▸ Texto de lectura
--------------------

2. Junto al epíteto «Dios el altísimo», en los textos ya citados aparece una serie creciente de variaciones sobre Dios «el sumo bien, todo bien, bien total, que eres el solo bueno». Este último inciso transparenta el origen evangélico de la idea. Parece que Francisco rumió con frecuencia la respuesta de Jesús al joven rico: «¿Por qué me llamas bueno? Nadie es bueno sino uno solo: Dios» (Lc 18,19). Tengamos presente que tal respuesta forma parte del mismo pasaje en que el Maestro le pidió qué distribuyera todos los bienes a los pobres (Lc 18,22). Por otra parte, el Pobrecillo debía estar empapado, hasta lo íntimo de su persona, de la definición de san Juan: «Dios es amor» (1 Jn 4,8.16).[9]

Francisco no quedaba aplastado por la experiencia de la transcendencia de Dios, sino que se sentía irresistiblemente atraído por el Interlocutor fascinante a demostrarle su amor y su gratitud. Experimentaba al Dios altísimo sobre todo como Bien absoluto. A esto llegó, evidentemente, no como consecuencia de un razonamiento filosófico, sino debido a una visión histórico-salvífica de las vicisitudes humanas. Como lo confirma ampliamente el estupendo capítulo 23 de la Regla no bulada, caracterizado como perfil de la vida minorítica bajo forma de «alabanza», el Pobrecillo celebra la bondad divina tal como se ha revelado en la creación y redención del género humano (1 R 23). Todo bien creado es una gota rebosada de la fuente de bondad infinita que es Dios, el amor personificado.

--------------------

▸ Consigna 1
En el texto sobre Francisco, reescribe el pasaje que va de "Francisco no quedaba" a "el amor personificado." renombrando "Pobrecillo" como "Poverello".
▸ Consigna 2
Según el texto sobre Francisco, ¿cómo experimentaba Francisco al Dios altísimo sobre todo?

▸ Extracto de datos
--------------------

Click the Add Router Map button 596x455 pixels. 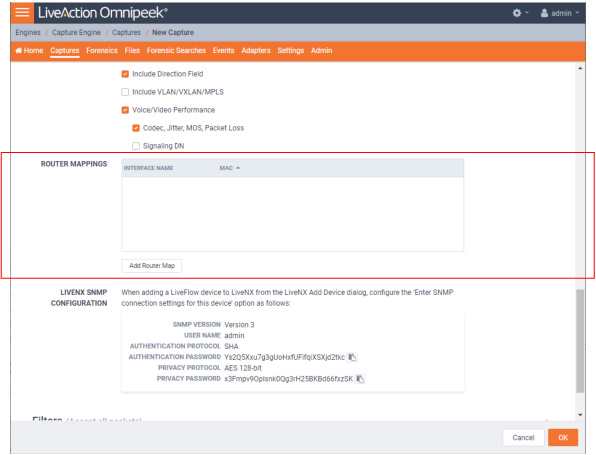(x=152, y=266)
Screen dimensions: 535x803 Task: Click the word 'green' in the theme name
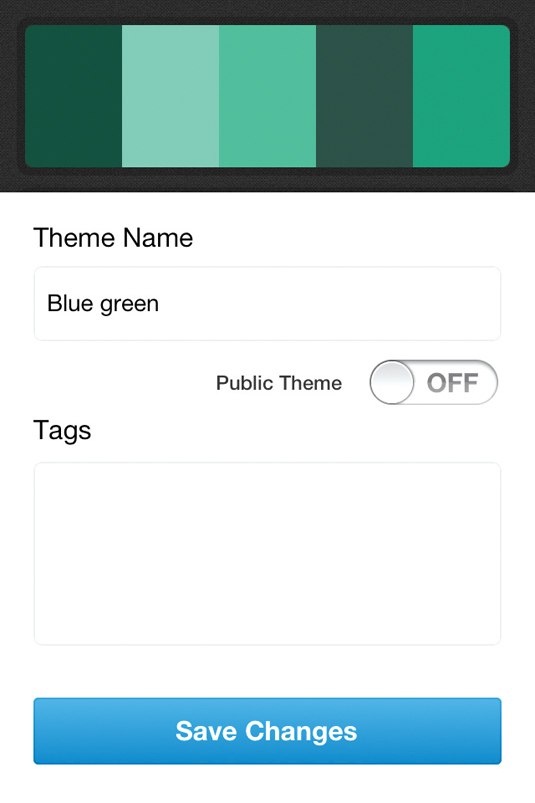click(130, 305)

--------------------

▸ Resultado del ejercicio 1
Francisco no quedaba aplastado por la experiencia de la transcendencia de Dios, sino que se sentía irresistiblemente atraído por el Interlocutor fascinante a demostrarle su amor y su gratitud. Experimentaba al Dios altísimo sobre todo como Bien absoluto. A esto llegó, evidentemente, no como consecuencia de un razonamiento filosófico, sino debido a una visión histórico-salvífica de las vicisitudes humanas. Como lo confirma ampliamente el estupendo capítulo 23 de la Regla no bulada, caracterizado como perfil de la vida minorítica bajo forma de «alabanza», el Poverello celebra la bondad divina tal como se ha revelado en la creación y redención del género humano (1 R 23). Todo bien creado es una gota rebosada de la fuente de bondad infinita que es Dios, el amor personificado.

▸ Resultado del ejercicio 2
Como Bien absoluto.